# New at tbh beekeeping



## Michael Bush (Aug 2, 2002)

Any strain of European honey bee will do fine. Pick what you like.


----------



## Pondulinus (Jun 24, 2015)

Michael Bush said:


> Any strain of European honey bee will do fine. Pick what you like.


Ok, thank you 

There are many ways of introducing the bees to the warre hive, my concern is that we often have cold springs here in Norway (day temp can be as low as 5-10C may/june). So my plan is to take three or four empty combes and bind them to the top bars with wire and give the bees sugar emediately after introduction to stumulate builing of comb and egg-laying. The problem with suth a scheme is that the nucleus have to be big so that the bees will be able to keep brood warm. Or am i wrong? 

We started beekeeping last year and our three hives arent expected to contain extreme ammounts of bees;-)


----------



## Michael Bush (Aug 2, 2002)

I have introduced packages to empty hives while it was snowing... as long as you keep them from starving they should do fine. A smaller box is always better (to a certain point) but they are capable of handling a fairly large box.

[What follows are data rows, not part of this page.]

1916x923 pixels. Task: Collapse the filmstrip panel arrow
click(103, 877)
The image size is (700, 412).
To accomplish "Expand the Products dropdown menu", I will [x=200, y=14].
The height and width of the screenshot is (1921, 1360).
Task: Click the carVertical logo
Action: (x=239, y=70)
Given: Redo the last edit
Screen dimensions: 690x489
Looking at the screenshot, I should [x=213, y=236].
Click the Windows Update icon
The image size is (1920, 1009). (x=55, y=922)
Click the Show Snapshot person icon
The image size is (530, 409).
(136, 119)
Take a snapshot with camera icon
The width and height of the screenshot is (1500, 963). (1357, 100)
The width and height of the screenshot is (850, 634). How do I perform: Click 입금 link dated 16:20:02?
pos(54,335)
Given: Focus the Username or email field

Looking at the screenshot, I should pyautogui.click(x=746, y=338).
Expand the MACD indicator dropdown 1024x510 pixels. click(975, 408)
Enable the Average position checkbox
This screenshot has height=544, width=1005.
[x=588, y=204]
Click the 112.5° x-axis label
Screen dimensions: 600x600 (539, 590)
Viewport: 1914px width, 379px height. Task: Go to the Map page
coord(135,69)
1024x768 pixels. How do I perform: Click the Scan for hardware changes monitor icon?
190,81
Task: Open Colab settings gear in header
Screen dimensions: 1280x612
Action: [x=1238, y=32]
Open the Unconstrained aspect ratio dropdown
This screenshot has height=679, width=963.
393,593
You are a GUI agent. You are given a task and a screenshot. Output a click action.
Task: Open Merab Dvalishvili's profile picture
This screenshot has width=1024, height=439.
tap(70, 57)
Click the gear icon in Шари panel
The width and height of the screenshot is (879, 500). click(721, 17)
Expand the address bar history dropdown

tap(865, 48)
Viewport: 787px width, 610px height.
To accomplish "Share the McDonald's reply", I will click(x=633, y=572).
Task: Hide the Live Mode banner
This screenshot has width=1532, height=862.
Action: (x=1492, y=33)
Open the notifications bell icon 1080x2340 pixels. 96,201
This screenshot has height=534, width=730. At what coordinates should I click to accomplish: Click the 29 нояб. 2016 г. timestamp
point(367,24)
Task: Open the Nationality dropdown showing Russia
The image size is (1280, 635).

I've never build a follower for my top bar hive (though they are a nice idea) and I've installed packages in it from time to time.


----------



## Pondulinus (Jun 24, 2015)

Snowing ey? Hehe it sounds like you are working them hard ;-)
So you think i can introduce the new bees early in the spring if i can get nucs that early?

What can do you think i can expect in terms of yield the first year? 
The main sources of nectar in my area is rasberry but my hives is in the middle of a residential area so i expect that there will pretty much be good nectar sources available from spring to autum.

I am also planning to keep some of my Warre hives in the woods where the sources of nectar are not so stable (if not a plant-lice year). Main sources of nectar would then be blueberry, rasberry, lingonberry and heather 
Should i expect these hives to develop slower as the bees will feel less of a need to build comb? As i understand, the bees have to bring in sufficient ammount of nectar before the "house-bees" starts to build wax. 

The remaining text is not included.